In other words, it becomes a registration system that grantees payment of royalties to inventors for a specific period of time, paid by anyone that wants to use a patent.
So a patent holder can not restrict use of an invention. this allows others to use it as a base for further invention and innovation. It also removes, to a big extent, any reason for companies to fight patent awards, or try to steal or use patents without paying, which might lower the number of lawsuits, etc. Why risk paying lawyers when you can just use it cheaply and legally?.
I am not certain how to determine the royalty rate though. Could an auction system work?
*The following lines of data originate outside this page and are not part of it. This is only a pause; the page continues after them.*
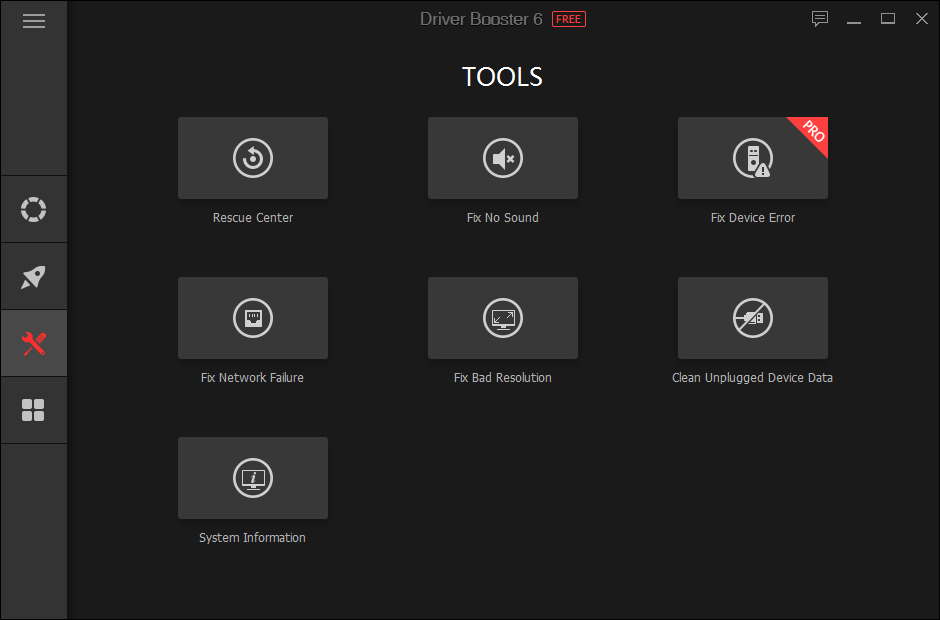Run the Fix Network Failure tile
This screenshot has width=940, height=620.
click(253, 318)
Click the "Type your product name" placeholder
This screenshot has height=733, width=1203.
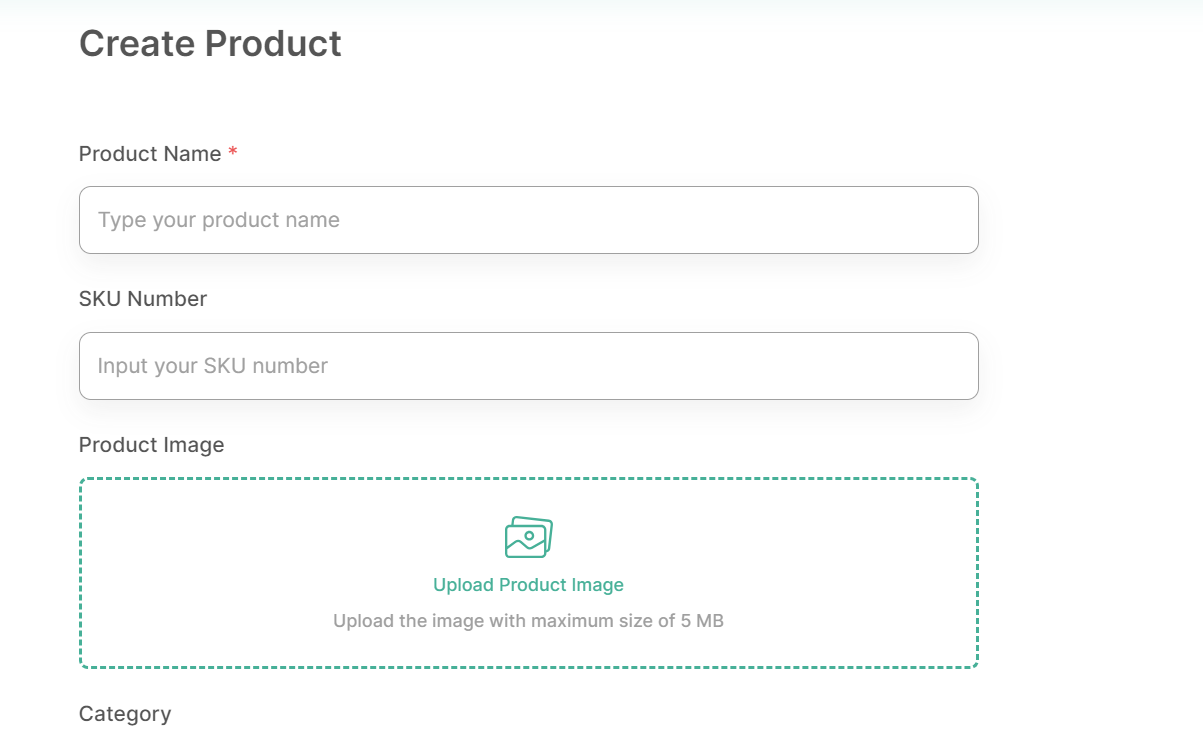click(x=219, y=220)
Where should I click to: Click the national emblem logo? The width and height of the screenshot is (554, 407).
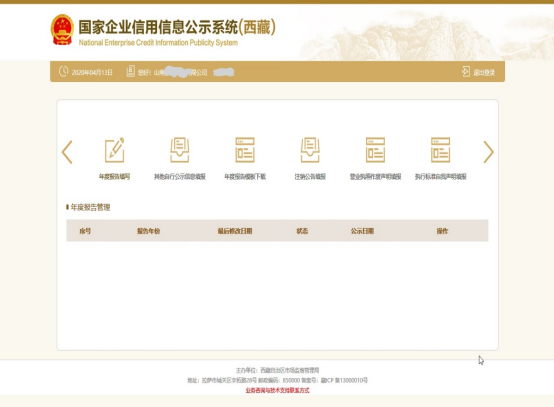pos(62,30)
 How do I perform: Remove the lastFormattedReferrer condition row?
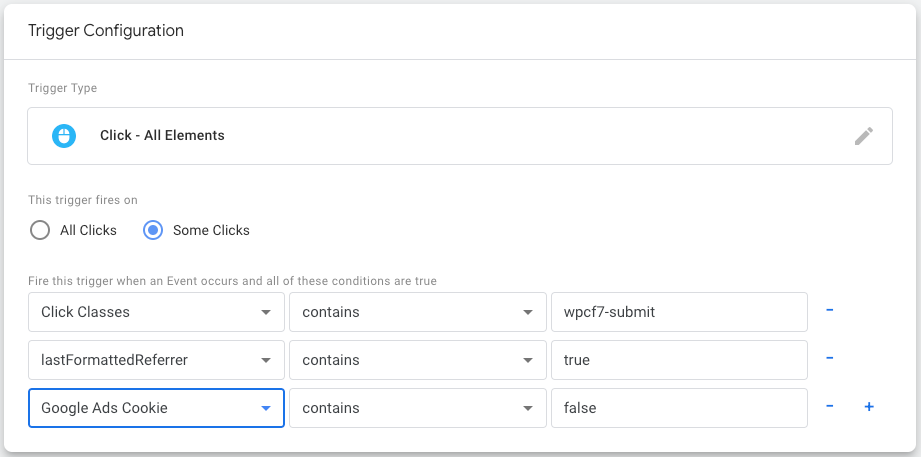[x=829, y=359]
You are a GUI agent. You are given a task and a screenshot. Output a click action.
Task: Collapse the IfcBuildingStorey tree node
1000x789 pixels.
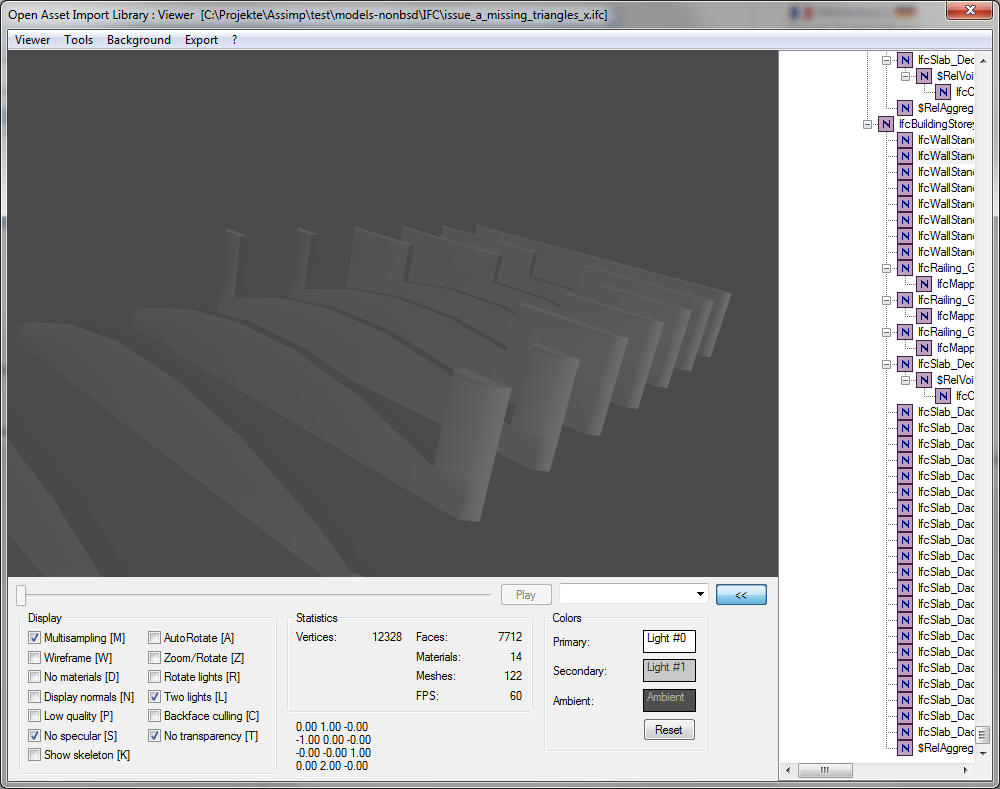click(867, 124)
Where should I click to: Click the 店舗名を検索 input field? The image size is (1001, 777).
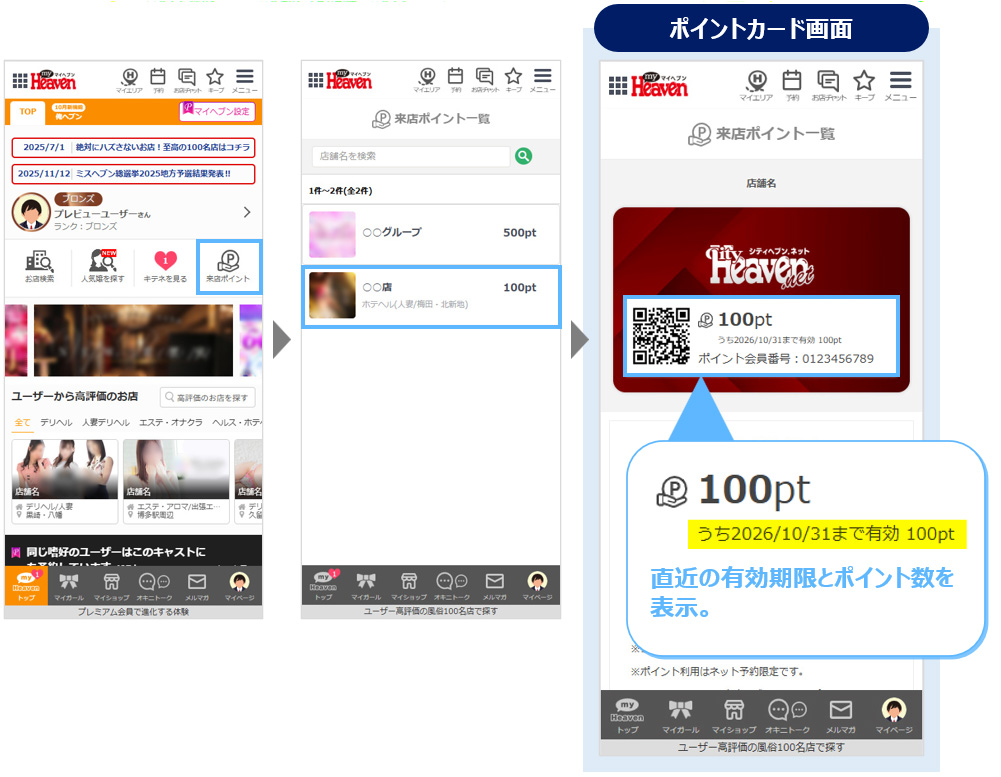[410, 156]
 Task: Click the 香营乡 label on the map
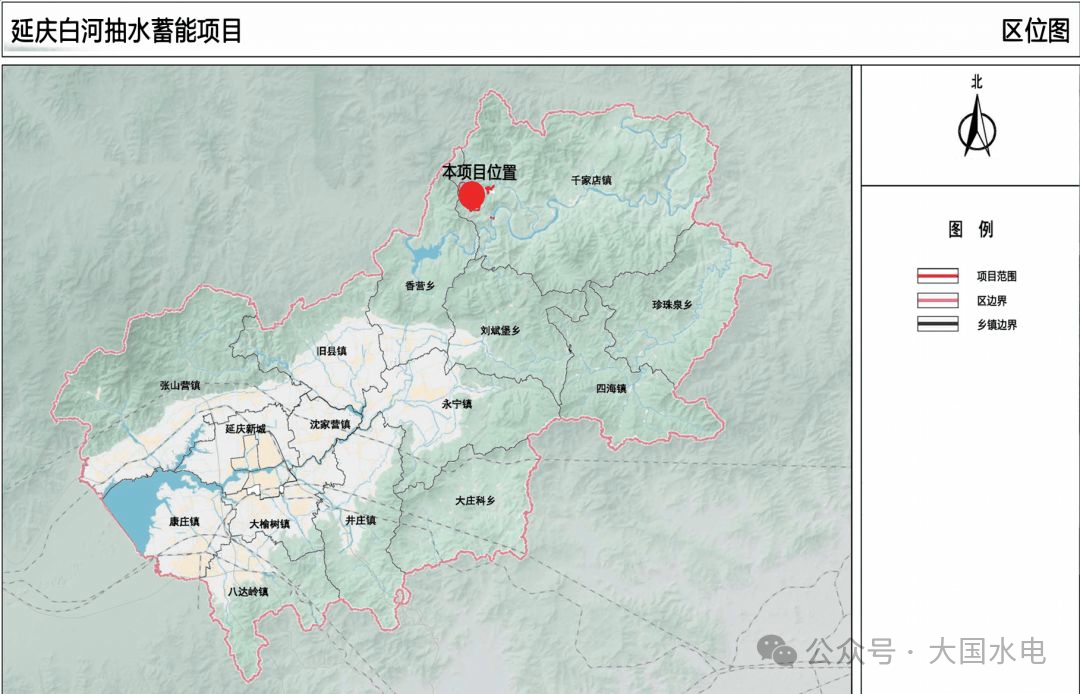(x=420, y=286)

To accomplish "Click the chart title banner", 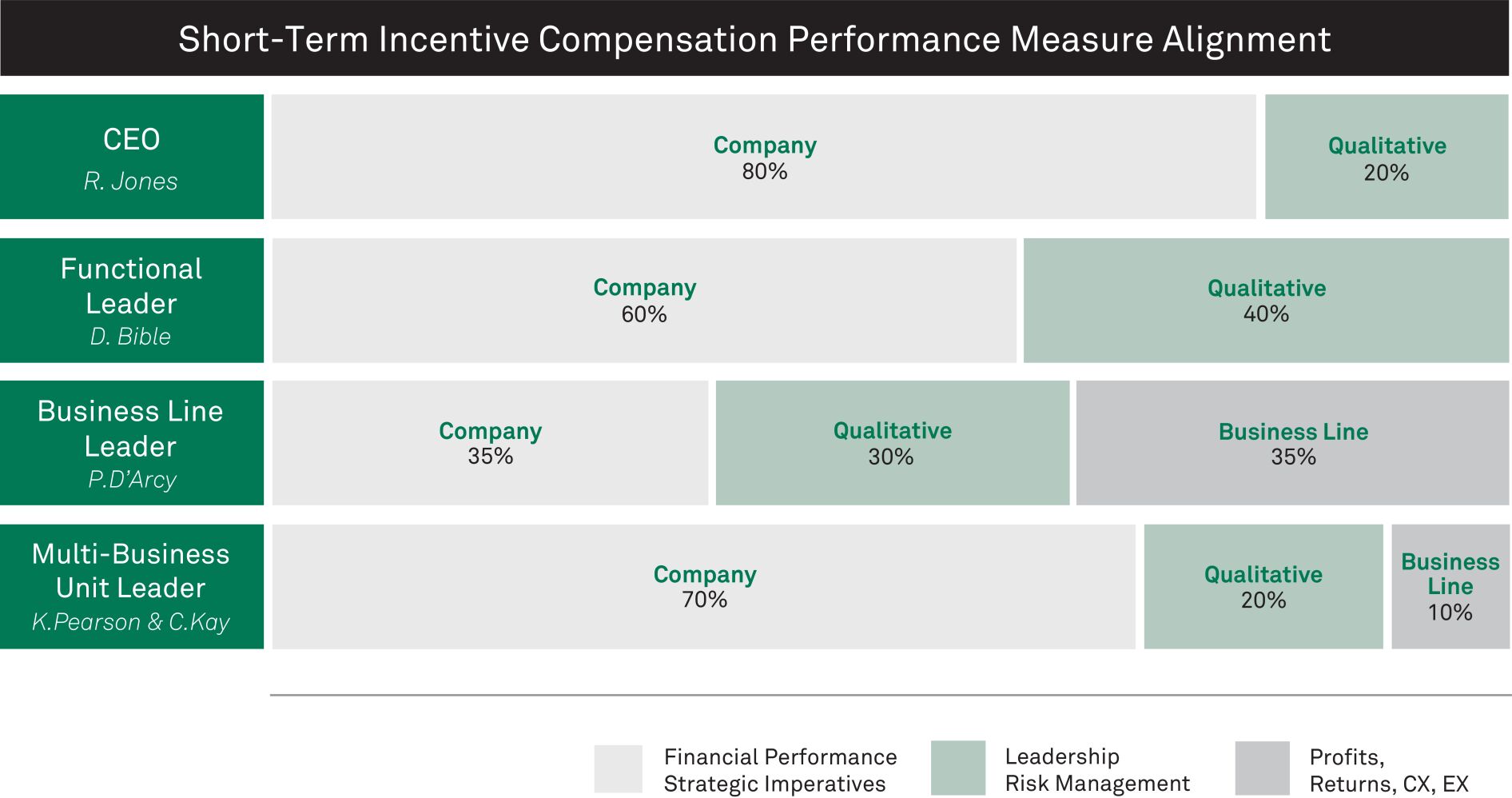I will (754, 38).
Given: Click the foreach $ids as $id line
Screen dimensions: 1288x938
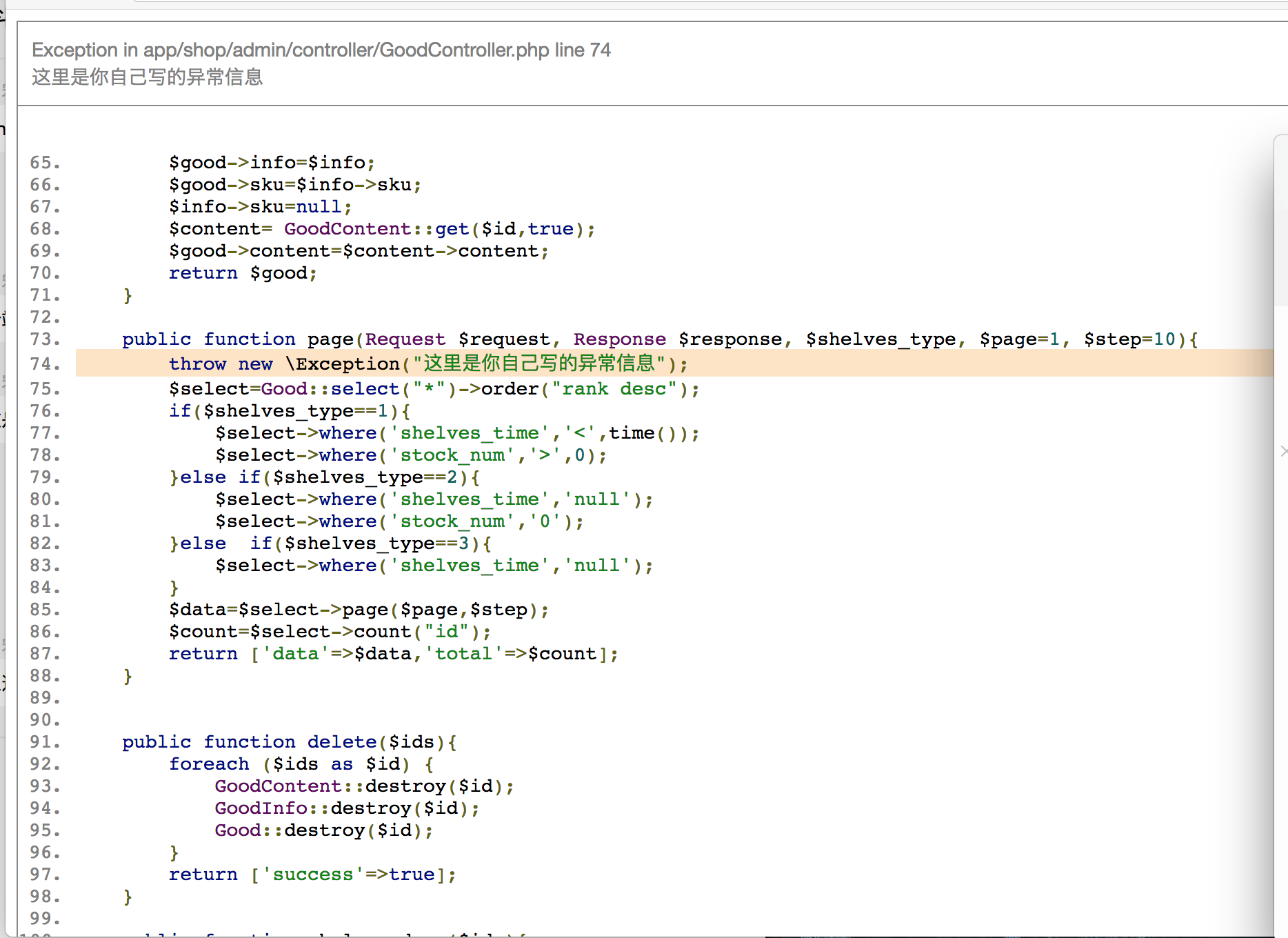Looking at the screenshot, I should pos(301,764).
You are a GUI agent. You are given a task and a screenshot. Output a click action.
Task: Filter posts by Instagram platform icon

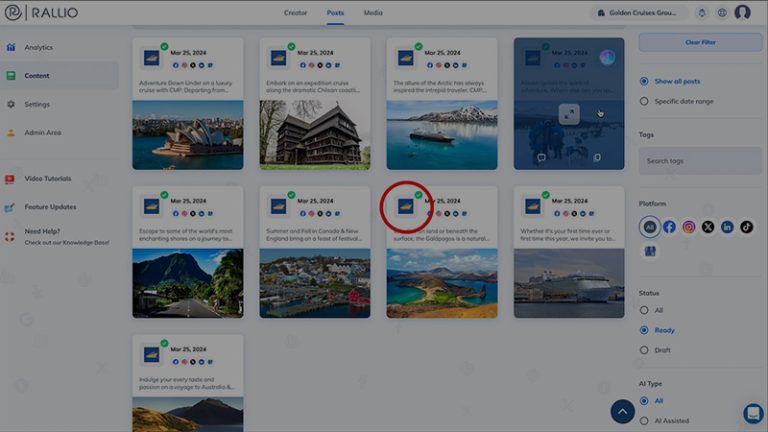(689, 227)

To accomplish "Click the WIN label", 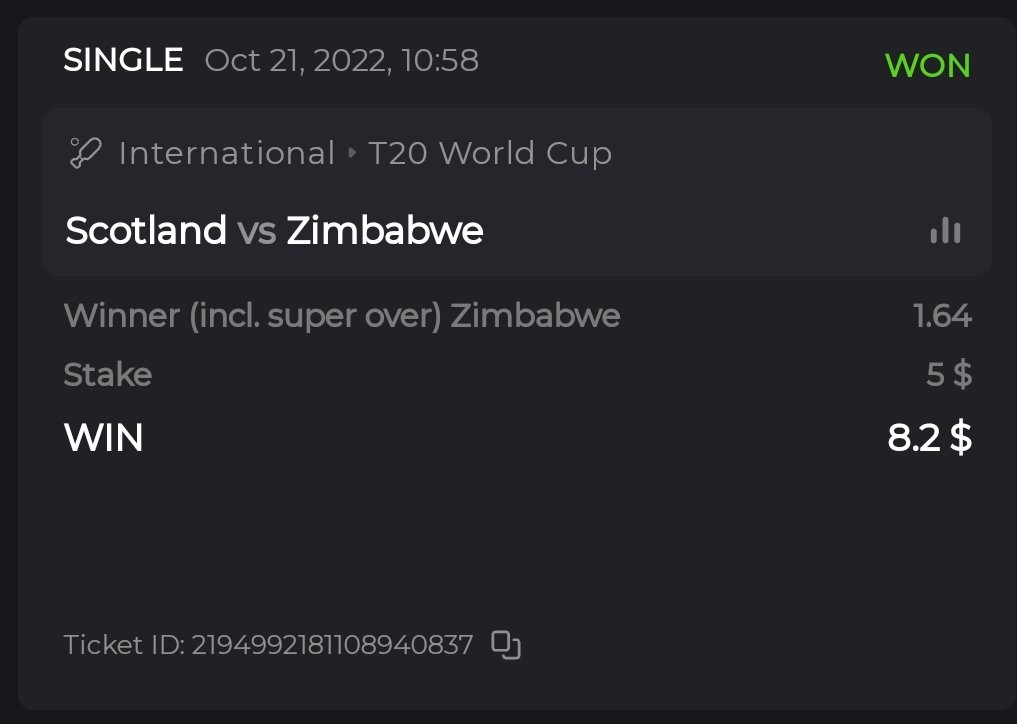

Or maybe a percentage of the cost to manufacture, which would be harder to fudge than percentage of profit?
One reform does need to be made, similar to what the parent mentions: You should not be able to file a patent application for anything that is already being produced and marketed by anyone, including yourself. If you forget to file and it is sold or produced before the patent application is filed, well, you screwed up. It should automatically be in the public domain, regardless of what ever kind of excuses or prior evidence you can mock up.
The world has changed since the 18th century when the basis for the U.S. patent system was formed. (I dunno about other systems). It is far easier to keep track of what people are making and selling in distant places than it was 300 years ago, and easier to assess royalties, etc. There seems to no longer need to be a simple ban on anyone else using a patent.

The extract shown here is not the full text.